執務室に一対一で皇帝と会話できる数少ない人物であった。
「陛下、いかがいたしますか?」
「聞くまでもない。その者を配下へ加えよう。早速かかった大物だ。逃す手はあるまい?」
「心中お察ししますが、今まで上位竜と契約した竜使いなど一度も紹介しなかったのに、いきなりAランクとは気にかかります。何か問題のある者ではありませんか?」
「スパイか?その可能性は低いだろう。これでは怪しんでくださいと言わんばかりだ。私ならもっと目立たない者を送り込むと思うが?」
「それは確かに。ですが罪科がある者か、規律を乱す問題児を連れてくるかもしれませんぞ。」
「竜の種族はなんだ?」
「それが紹介状には書いていません。Aランクの竜としか・・・」
「そこが一番怪しいな。Aランクとか言って下位の竜使いを斡旋してきたかもしれん。確認が取れるまで諜報員を派遣して、その神官長と関係者を監視させろ。問題なければ極秘に紹介料を払え。少し色をつけてな。今後もその神官長には釣った大物を譲ってほしいからな。」
「かしこまりました。」
一礼した後、アルバードは退室した。
ガラルドはうっすらと笑った。
人間というのは、一回でも魔がさしてしまうと終わりだ。その行為が全くばれなければ尚の事。

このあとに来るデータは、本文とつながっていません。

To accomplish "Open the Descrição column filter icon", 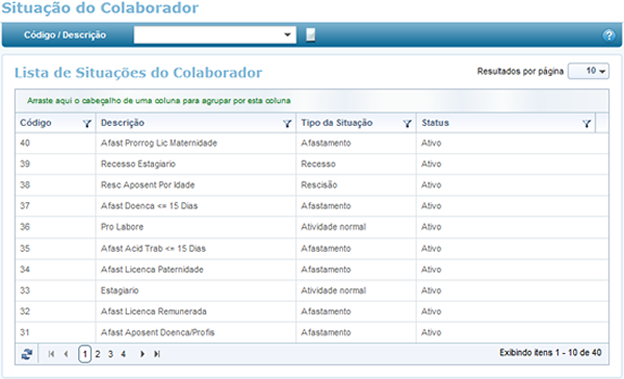I will point(287,124).
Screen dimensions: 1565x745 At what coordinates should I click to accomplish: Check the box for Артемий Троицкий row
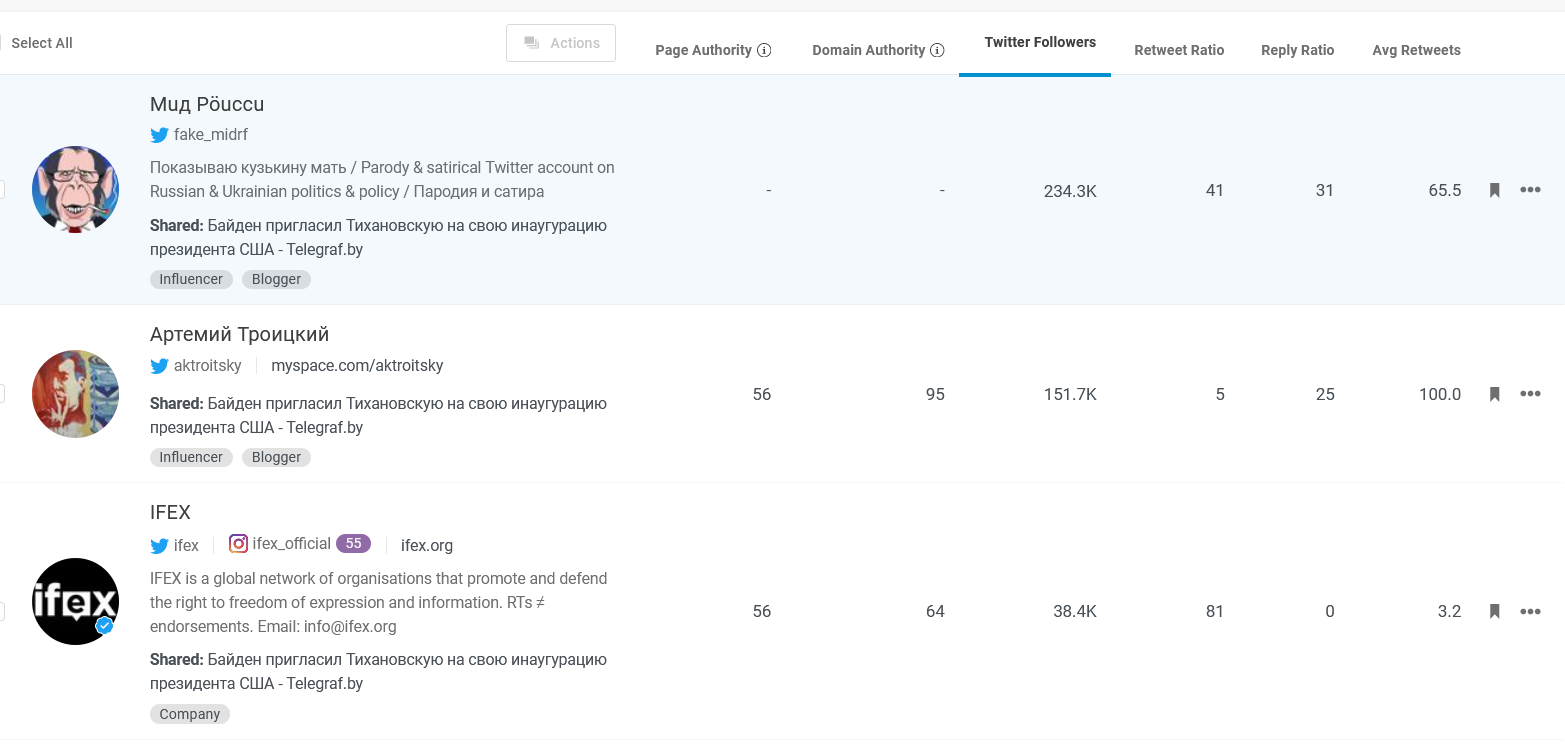click(x=2, y=394)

これに巨額の応酬が転がってくれば、必ずや『今回だけ今回だけ』と不正を繰り返すようになるだろう。
なんだったら器量の優れた女も数名派遣するか。
ガラルドはあれこれ思案するも、頭を切り替える。まずはAランクの竜使いに会ってからだ。
竜の種族の確認も必要だ。
もし本当にAランクの竜ならば、今までのように地道に下位の竜使いをかき集める必要はなくなる。

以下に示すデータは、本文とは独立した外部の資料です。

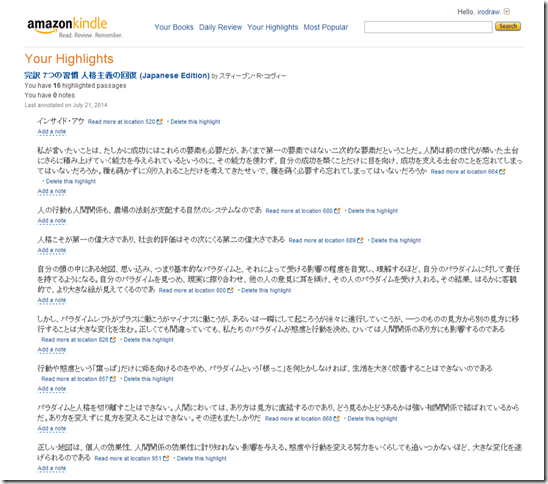Image resolution: width=548 pixels, height=484 pixels.
Task: Open external link icon beside location 826
Action: (x=113, y=340)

Aランクの竜ならば、新人でもアースドラゴンのベテラン竜騎士に勝つ可能性が高い。的確な訓練と数回の戦闘経験を積めば瞬く間に[一対多人数]で戦えるようになるだろう。
あとは、当の竜と竜使いの人格だ。
多少の性格の悪さは目をつぶるが、果たしてどんなコンビなのか・・・
ガラルドは早くも幾通りの未来構図を描いていた。
結局、<竜二・ラプトリア>コンビの帝国軍・竜騎士就任が、帝国軍の出兵を早め、大陸全土に動乱が起こるキッカケになるのは、後世の歴史家のみが知ることである。